> **Exercise brief**: Format the lines below as a numbered list, dropping any blank lines, and leave the pictures out of the list.

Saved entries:
* * *
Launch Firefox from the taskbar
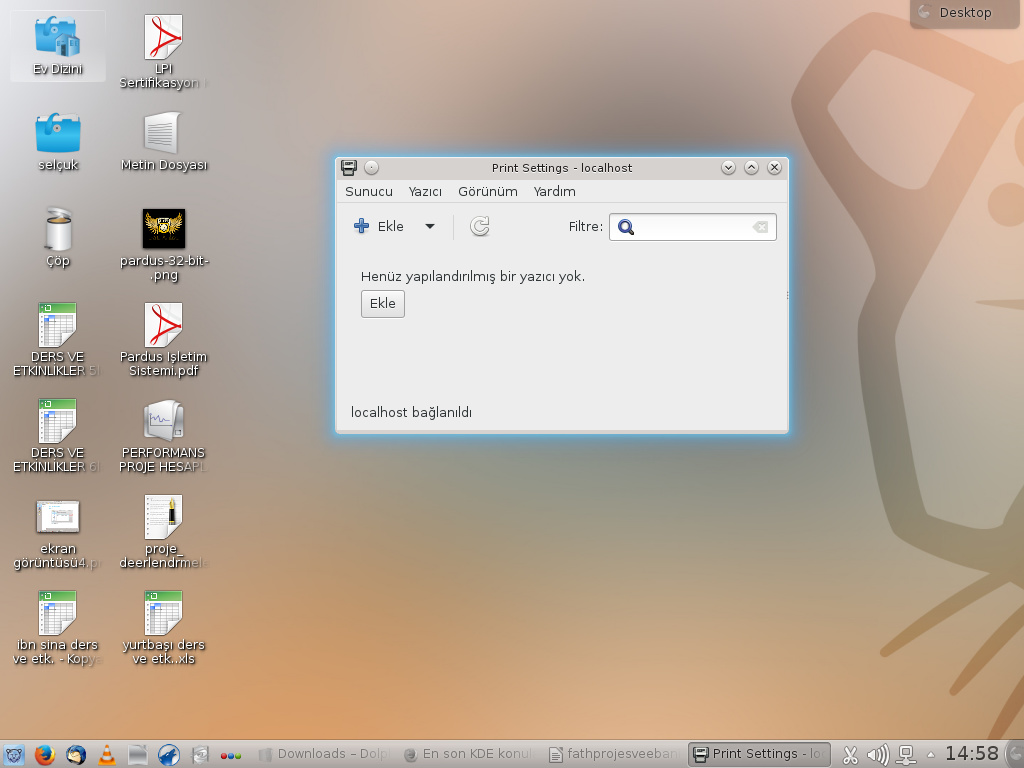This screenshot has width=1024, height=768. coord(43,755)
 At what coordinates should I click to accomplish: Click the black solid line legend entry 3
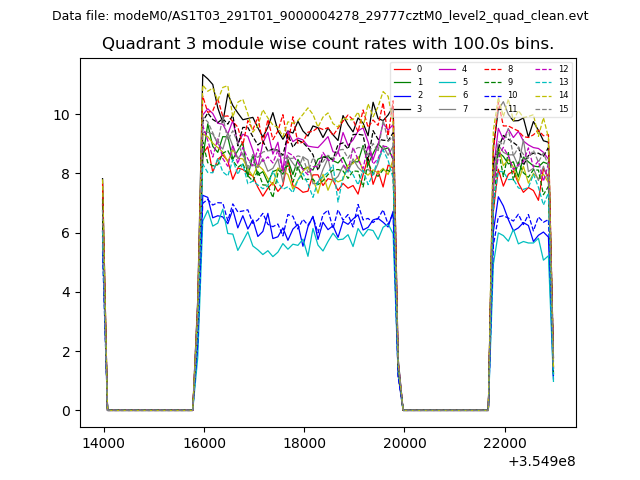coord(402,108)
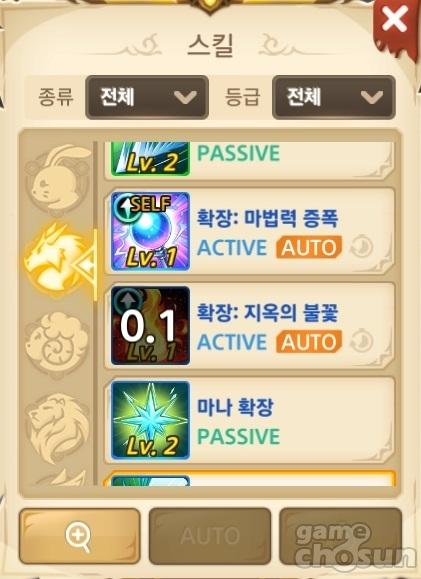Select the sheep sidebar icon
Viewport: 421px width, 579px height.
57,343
* * *
> **Solution to this exercise**:
1. Launch Firefox from the taskbar
2. This screenshot has width=1024, height=768. coord(43,755)
3.  At what coordinates should I click to accomplish: Click the black solid line legend entry 3
4. coord(402,108)
5. Select the sheep sidebar icon
6. Viewport: 421px width, 579px height.
7. 57,343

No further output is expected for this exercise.